A year on, no one knows when and how this madness will end
Exactly a year has passed since the Russian invasion of Ukraine on February 24, 2022. The so-called “special military operation” turned quickly into a fully-fledged war. Once more, on the continent of Europe, tanks, artillery, aviation, and infantry are involved in devastating battles. Tens of thousands are dead and wounded, millions have been displaced, and cities destroyed.
A year on, we see clearly that Russia’s military invasion of the territory of a neighbouring sovereign state has devastating consequences not only for Ukraine and Russia, but for all mankind.
The presence of nuclear weapons in the aggressor country gives the military conflict a particularly sinister edge with unpredictable consequences. It is also terrible that a year later no one knows when and how this madness will end.
Another fact is obvious too, that the war unleashed by Russia in Ukraine is not just a classic war of expansion for the territory or resources of a neighbouring state. Rather it is an attempt to destroy the existing civilizational world order – a world order based on the fact that all people share common values and interests based on fundamental freedoms.
Unfortunately, we must admit that Putin is not the only politician in the world whose activities are based on the denial of universal values and the desire to destroy the existing world order.
All dictators and other populist politicians justify their destructive position by invoking the supposed ‘national interests’ of their countries. In their understanding, national interests and globalization are incompatible. But this is only the case if nationalism is to be understood as xenophobia.
However, nationalism can also mean the creation of optimal living conditions for all people living in a country, regardless of their age, gender, religion, race or sexual orientation. With this latter definition, there are no contradictions between nationalism and globalism.
Putin is not the only politician in the world whose activities are based on the denial of universal values and the desire to destroy the existing world order.
Russia’s aggression in Ukraine has largely violated the existing order established after the end of the Nuremberg trials in the late 1940s. It has undermined faith in international institutions, exposed their helplessness and inability to withstand such challenges.
The limitations of international law mean that we see the absence of any mechanisms on the part of global institutions that would guarantee compliance with existing legal norms or agreements by world leaders.

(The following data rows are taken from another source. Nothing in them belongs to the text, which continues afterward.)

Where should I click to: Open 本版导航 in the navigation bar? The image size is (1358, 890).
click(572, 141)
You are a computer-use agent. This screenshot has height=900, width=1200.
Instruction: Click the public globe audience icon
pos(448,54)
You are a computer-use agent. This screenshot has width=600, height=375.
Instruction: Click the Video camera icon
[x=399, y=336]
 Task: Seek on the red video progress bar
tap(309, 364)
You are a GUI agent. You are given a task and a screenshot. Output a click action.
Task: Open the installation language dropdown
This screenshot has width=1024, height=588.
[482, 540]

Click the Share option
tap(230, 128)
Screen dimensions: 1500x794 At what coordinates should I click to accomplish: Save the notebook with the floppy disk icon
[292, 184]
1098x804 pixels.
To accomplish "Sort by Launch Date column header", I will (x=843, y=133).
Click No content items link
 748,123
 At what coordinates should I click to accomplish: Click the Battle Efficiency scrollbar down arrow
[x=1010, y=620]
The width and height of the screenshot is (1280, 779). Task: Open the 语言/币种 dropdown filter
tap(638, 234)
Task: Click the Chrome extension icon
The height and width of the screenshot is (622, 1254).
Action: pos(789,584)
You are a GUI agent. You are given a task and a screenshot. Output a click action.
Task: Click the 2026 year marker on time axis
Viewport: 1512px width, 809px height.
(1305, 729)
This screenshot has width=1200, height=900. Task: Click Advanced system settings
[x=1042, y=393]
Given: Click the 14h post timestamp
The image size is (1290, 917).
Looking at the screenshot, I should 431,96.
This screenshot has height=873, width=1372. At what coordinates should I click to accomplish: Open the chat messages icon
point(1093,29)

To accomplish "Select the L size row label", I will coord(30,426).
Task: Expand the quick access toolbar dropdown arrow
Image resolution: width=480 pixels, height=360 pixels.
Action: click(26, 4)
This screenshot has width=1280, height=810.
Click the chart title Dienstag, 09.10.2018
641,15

As a result, we face huge challenges in the system of transnational cooperation. Our task is to adjust the global agenda, making an urgent task the formation a new and more robust civilisational world order. Otherwise, we will continue to be unable to adequately respond to global challenges such as conflict, climate change, poverty and pandemics.
Time has the properties of blunting our perception of reality, making the shocking seem ordinary. But we have no right to sit on our hands, because we know that hundreds of people, including civilians, are killed in Ukraine every day.
Earlier this month, Ukraine’s President Volodymyr Zelenskyy concluded his powerful address to parliamentarians in London’s Westminster Hall with the following words of hope, which echo with a profound truth: “I am not saying that there will be no more wars after the end of the war – no. It is impossible to completely erase evil from human nature. And yet it is in our power to guarantee with words and deeds that the bright side of human nature will prevail”.